Photos and VideosMore Photos and Videos
Center fielder Matt Kemp #27 of the Los Angeles Dodgers signs autographs for a group of kids before the game with the Miami Marlins on August 25, 2012 at Dodger Stadium in Los Angeles, California. (Photo by Stephen Dunn/Getty Images)
The Dodgers announced Saturday that once again they’ll participate in Major League Baseball’s Reviving Baseball in Inner Cities (RBI), a program that promotes baseball in underprivileged minority communities.
This year’s program will have more than a thousand kids five to 18 years old on 185 teams. They’ll play at 11 locations and more than 400 coaches will also take part.
A kickoff event was held at Dodger Stadium.
“Dodgers RBI is built on the belief that making baseball accessible to inner-city youth can make a difference on the field, at school, in the community and in these youngsters’ futures,” said Dodger owner Earvin “Magic” Johnson.
The club says it will also place special attention on increasing participation among African-Americans between the ages of 13 and 18 years old, and academics overall.
The RBI program began in Los Angeles 26 years ago and the Dodgers have been involved throughout.
Baseball’s Blacks Decline
The question is, do programs like RBI really work?
MLB’s has been around for nearly 30 years, but the number of African-American players has steadily dropped every decade since the 1970s.
Only 8 percent of all current major leaguers are African-American, according to Major League Baseball. That’s down from a high of 19 percent, according to noted baseball researcher Mark Armor of the Society of American Baseball Research.
When looking at the drop of black players one has to take into account that baseball has become more diverse, as the number of Latin American and Asian players has increased.

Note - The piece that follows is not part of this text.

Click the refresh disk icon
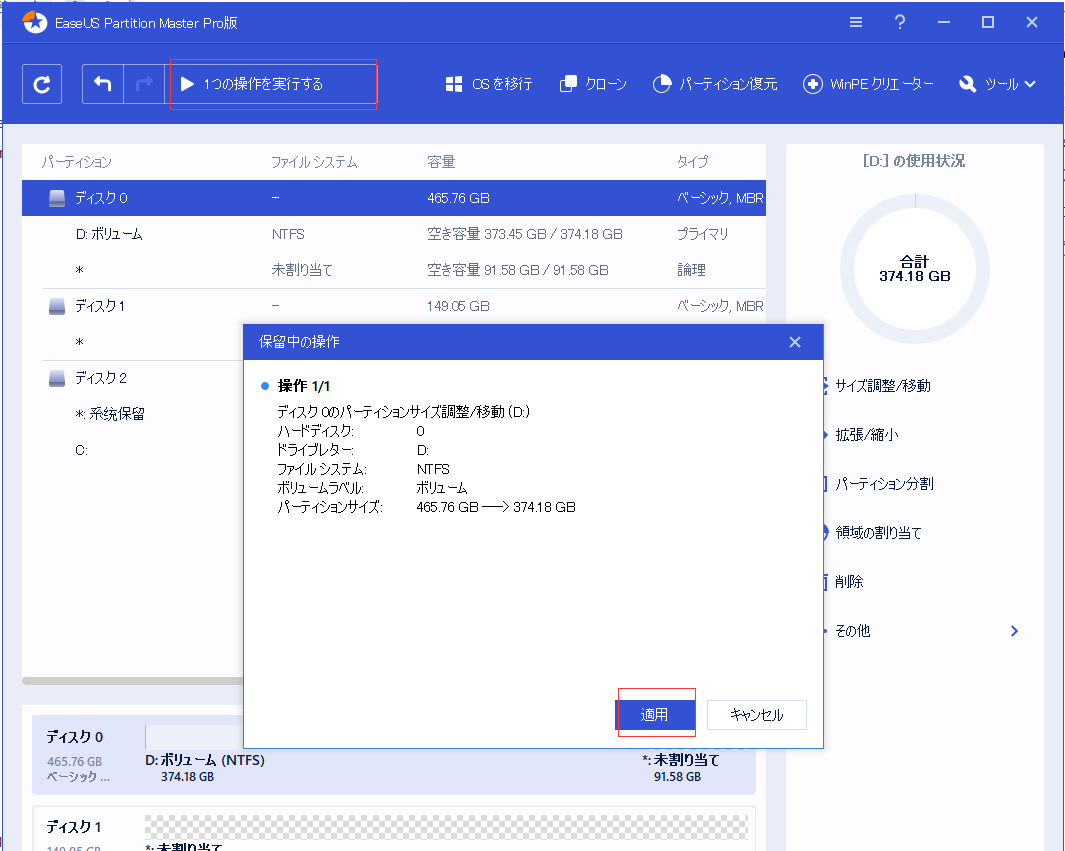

However, Major League Baseball - now a $9 billion industry - has yet to figure out how to market the game against the other options a young, black, inner city male has.
“Little League is not a problem,” New York Yankees pitcher C.C. Sabathia told the New York Times earlier this year. “Kids love to play Little League from 5 to 12, and they’ve got a great program. It’s from 12 to 15. It’s getting them from Little League to high school baseball is where we lose them — to football, to the streets, to basketball, to everything.”
And, with the one-and-done option alive and well in college basketball, the allure of becoming a multi-millionaire at 19 years old has become just too tempting for a kid from Watts to pass up.
The Dodgers keep plugging away, though. In 2013 they expanded their RBI program to Pico Union, Long Beach, Inglewood, and Compton after the organization’s foundation commissioned a study that found those communities were underserved.
Last year, MLB also created a diversity task force it said was “to address the talent pipeline that impacts the representation and development of diverse players and on-field personnel in Major League Baseball, particularly African-Americans.”
For that to happen, those in the highest ranks of the game will need to put action behind those words.